Take a story's temperature by studying its tone. Is it hopeful? Cynical? Snarky? Playful?
Ironic; Satirical
Conrad would be an awesome snarky best friend and a terrible enemy. Just check out this bone-dry witty passage from Chapter 10:
The Assistant Commissioner, driven rapidly in a hansom from the neighbourhood of Soho in the direction of Westminster, got out at the very centre of the Empire on which the sun never sets. (10.1)
Here, Conrad is slapping England across the face for it's Colonial Empire. The fact that England had colonial outposts all over the world prompted people to say that the "sun never sets on the British Empire." Here, Conrad is being funny and sarcastic; but he's also being really dark. After reading the dreary, foggy descriptions of London throughout this book, it seems more appropriate to say that the sun never rises on the British Empire.
It often sounds as if Conrad is laughing at his characters. The anarchists in this book, for example, are all caricatures of completely useless, do-nothing people. Karl Yundt is a man of "worn-out passion, resembling in its impotent fierceness the excitement of a senile sensualist" (3.7). In other words, Yundt is a gross old man who gets off on thinking about how much he hates the world.
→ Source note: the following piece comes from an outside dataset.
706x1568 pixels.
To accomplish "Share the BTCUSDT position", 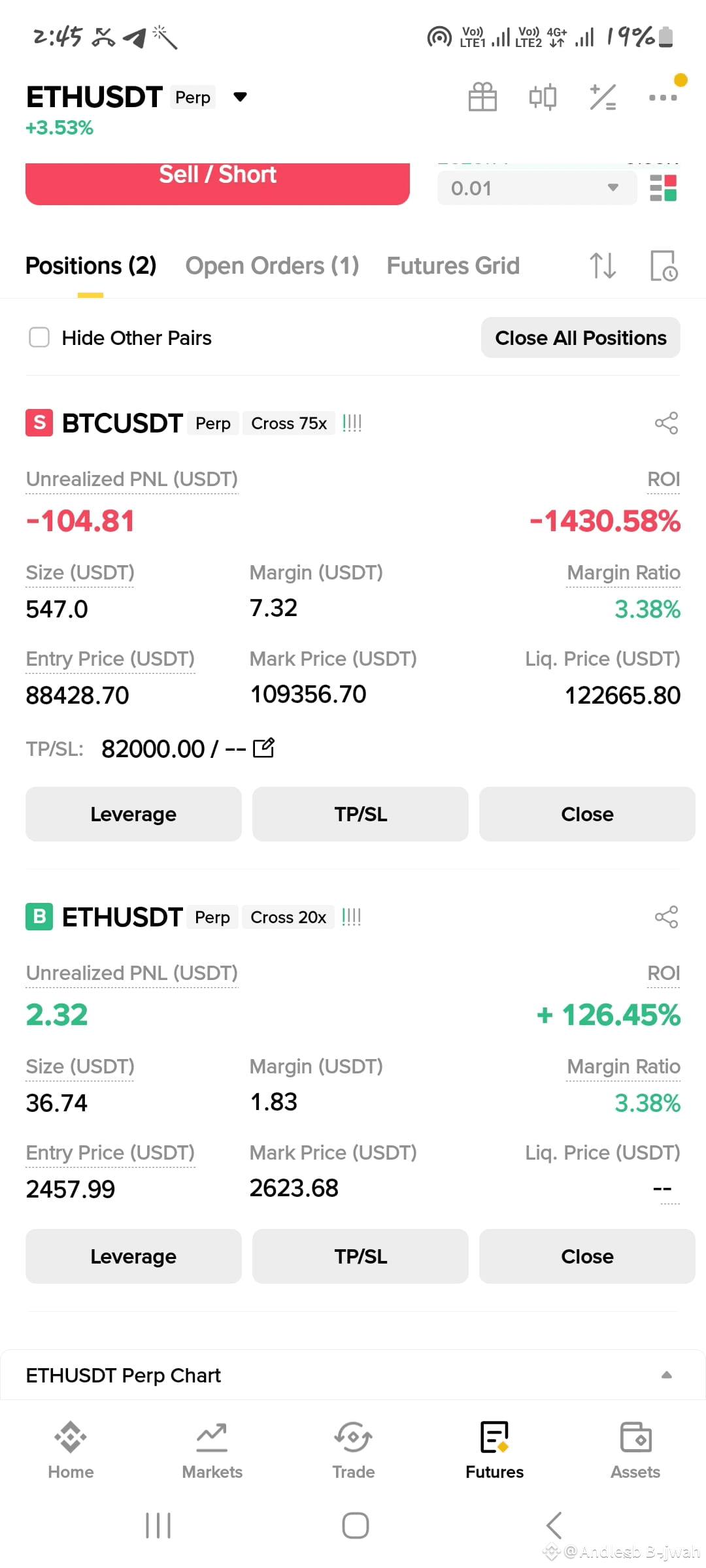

By constantly referring to Michaelis as an "apostle," Conrad also seems to devalue or satirize the supposed grace that this impotent anarchist has achieved. In fact, every character in this book seems to have some flaw or blind spot that completely defines him (or her). When the book does delve into issues of compassion, it never really seems to embody compassion itself, but instead comments from a distance on how truly compassionate people like Stevie or Michaelis will end up getting destroyed by the cruel and corrupt world.